## Given exercise 1
Copy out word for word the lines of the listing, starting with the line that contains "800x800 pixels." and going on through the line that contains "Action: click(33, 323)".
====== Excerpt provided ======
Gets a readonly handle of all incoming edges of a node.

fn outgoing_edges(&self, node: Self::NodeRef) -> Self::OutgoingEdgesIterator<'_>

Gets a readonly handle of all outgoing edges of a node.

fn adjacent_nodes(&self, edge: Self::EdgeRef) -> (Self::NodeRef, Self::NodeRef)

Gets a readonly handle of the nodes an edge connects.

fn node_weight(&self, node: Self::NodeRef) -> &NodeWeight

Retrieve weight from a node reference.

fn edge_weight(&self, edge: Self::EdgeRef) -> &EdgeWeight

Retrieve weight from an edge reference.

fn node_weights(&self) -> Self::NodeWeightsIterator<'_>

Returns an Iterator over all node weights.

fn edge_weights(&self) -> Self::EdgeWeightsIterator<'_>

Returns an Iterator over all edge weights.

fn nodes(&self) -> Self::NodesIterator<'_>

Returns an Iterator over all nodes by their references.
======
## Given exercise 2
Write out the graph method documentation again, starting with "Gets a readonly handle of all incoming" and going on through "an edge connects.", and replace "readonly" with "immutable" everywhere in that range.
====== Listed entries ======
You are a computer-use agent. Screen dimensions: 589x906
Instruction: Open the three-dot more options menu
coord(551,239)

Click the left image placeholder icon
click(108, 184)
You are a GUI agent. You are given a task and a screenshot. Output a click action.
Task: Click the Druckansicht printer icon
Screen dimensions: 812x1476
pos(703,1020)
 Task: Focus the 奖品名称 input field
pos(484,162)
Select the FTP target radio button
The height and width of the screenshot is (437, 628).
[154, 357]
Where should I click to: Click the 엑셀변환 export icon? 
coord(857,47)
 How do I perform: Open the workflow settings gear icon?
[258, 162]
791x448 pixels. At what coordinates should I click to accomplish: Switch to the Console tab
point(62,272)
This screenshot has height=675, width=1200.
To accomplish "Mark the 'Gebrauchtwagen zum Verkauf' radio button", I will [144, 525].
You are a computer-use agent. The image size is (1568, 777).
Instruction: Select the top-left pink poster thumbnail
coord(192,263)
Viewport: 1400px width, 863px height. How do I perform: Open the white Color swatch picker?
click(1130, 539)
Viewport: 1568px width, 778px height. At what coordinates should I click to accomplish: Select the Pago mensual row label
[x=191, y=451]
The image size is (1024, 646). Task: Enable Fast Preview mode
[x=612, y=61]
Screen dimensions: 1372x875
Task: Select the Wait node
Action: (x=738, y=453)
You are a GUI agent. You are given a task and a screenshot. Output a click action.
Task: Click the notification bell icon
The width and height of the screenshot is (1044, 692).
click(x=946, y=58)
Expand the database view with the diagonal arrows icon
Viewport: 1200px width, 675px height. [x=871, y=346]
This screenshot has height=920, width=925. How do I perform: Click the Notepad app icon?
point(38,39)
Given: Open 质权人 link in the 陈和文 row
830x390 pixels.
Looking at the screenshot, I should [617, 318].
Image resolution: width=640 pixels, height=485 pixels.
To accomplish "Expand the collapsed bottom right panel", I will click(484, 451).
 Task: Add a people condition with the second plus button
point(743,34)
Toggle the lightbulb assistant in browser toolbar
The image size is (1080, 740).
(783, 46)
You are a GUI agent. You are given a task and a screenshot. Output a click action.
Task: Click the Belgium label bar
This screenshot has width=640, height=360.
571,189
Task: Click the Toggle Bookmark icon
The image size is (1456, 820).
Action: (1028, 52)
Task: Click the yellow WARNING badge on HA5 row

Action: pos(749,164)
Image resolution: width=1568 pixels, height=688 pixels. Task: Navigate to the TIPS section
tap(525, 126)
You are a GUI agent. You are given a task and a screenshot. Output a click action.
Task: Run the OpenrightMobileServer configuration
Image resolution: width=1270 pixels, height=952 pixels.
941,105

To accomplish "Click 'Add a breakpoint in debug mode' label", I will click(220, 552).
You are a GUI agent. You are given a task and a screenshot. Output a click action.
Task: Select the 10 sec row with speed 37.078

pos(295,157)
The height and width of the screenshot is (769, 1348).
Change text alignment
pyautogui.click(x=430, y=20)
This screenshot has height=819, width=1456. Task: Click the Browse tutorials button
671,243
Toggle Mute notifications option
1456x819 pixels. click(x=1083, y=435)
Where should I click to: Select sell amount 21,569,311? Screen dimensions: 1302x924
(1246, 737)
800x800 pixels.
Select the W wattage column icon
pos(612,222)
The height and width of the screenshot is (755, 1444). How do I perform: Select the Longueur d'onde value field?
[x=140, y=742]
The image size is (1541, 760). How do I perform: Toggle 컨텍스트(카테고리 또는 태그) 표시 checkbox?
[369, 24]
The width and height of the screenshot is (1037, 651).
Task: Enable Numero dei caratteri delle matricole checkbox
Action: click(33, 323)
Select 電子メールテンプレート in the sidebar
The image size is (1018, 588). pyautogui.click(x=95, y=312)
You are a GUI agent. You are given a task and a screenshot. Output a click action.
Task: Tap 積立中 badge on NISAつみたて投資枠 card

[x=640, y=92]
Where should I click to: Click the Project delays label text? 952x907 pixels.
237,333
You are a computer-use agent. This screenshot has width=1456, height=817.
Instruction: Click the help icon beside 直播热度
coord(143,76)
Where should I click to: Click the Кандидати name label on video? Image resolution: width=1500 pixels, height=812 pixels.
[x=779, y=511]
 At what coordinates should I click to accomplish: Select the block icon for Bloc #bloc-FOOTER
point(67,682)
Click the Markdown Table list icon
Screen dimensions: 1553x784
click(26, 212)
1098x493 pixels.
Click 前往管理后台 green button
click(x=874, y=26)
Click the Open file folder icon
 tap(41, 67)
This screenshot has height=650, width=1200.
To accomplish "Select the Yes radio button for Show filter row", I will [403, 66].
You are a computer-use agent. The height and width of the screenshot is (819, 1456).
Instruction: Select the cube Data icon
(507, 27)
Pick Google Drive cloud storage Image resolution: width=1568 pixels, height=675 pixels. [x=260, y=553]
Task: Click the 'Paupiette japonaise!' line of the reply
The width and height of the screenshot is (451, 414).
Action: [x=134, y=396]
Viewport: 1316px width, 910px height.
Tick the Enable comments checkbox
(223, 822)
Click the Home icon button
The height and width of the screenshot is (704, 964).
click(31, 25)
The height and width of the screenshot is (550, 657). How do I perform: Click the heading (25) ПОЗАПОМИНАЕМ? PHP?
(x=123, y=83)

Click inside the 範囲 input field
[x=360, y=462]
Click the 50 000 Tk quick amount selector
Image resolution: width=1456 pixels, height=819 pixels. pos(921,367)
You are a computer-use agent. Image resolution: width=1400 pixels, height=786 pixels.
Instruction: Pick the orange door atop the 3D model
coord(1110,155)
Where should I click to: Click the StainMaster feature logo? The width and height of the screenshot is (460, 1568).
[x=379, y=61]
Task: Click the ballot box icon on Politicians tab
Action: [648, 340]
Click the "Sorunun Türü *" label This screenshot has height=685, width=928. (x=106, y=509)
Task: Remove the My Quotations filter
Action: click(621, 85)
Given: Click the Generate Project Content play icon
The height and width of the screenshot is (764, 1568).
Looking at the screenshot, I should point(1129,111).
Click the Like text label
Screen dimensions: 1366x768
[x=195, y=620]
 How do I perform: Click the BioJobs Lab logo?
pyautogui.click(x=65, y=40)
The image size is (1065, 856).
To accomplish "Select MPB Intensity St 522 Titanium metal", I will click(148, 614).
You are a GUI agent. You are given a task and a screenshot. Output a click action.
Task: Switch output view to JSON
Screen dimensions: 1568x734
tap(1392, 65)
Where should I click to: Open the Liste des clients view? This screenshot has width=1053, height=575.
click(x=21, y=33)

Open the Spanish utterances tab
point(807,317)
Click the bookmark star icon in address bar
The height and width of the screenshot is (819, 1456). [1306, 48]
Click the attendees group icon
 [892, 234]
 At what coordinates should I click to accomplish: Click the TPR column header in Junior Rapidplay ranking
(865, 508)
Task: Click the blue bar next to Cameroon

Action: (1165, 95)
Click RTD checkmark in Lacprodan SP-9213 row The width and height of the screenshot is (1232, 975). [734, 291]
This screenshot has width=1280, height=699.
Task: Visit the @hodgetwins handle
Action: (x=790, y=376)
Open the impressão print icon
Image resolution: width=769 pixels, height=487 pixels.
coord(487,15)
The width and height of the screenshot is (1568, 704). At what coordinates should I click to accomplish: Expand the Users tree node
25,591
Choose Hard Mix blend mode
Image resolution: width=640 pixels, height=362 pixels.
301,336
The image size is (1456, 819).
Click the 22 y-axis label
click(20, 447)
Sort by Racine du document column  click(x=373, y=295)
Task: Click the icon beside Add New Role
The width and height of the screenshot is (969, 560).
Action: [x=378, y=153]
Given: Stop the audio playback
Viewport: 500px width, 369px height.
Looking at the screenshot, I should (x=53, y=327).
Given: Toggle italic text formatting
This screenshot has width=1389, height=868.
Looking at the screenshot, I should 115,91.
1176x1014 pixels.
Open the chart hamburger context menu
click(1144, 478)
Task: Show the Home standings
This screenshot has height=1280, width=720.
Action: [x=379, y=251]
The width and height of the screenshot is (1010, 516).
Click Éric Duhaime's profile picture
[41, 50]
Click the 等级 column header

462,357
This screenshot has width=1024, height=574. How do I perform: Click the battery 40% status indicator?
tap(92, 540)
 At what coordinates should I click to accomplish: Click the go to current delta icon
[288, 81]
======
## Full response 1
800x800 pixels.
Select the W wattage column icon
pos(612,222)
The height and width of the screenshot is (755, 1444). How do I perform: Select the Longueur d'onde value field?
[x=140, y=742]
The image size is (1541, 760). How do I perform: Toggle 컨텍스트(카테고리 또는 태그) 표시 checkbox?
[369, 24]
The width and height of the screenshot is (1037, 651).
Task: Enable Numero dei caratteri delle matricole checkbox
Action: click(33, 323)

## Full response 2
Gets a immutable handle of all incoming edges of a node.

fn outgoing_edges(&self, node: Self::NodeRef) -> Self::OutgoingEdgesIterator<'_>

Gets a immutable handle of all outgoing edges of a node.

fn adjacent_nodes(&self, edge: Self::EdgeRef) -> (Self::NodeRef, Self::NodeRef)

Gets a immutable handle of the nodes an edge connects.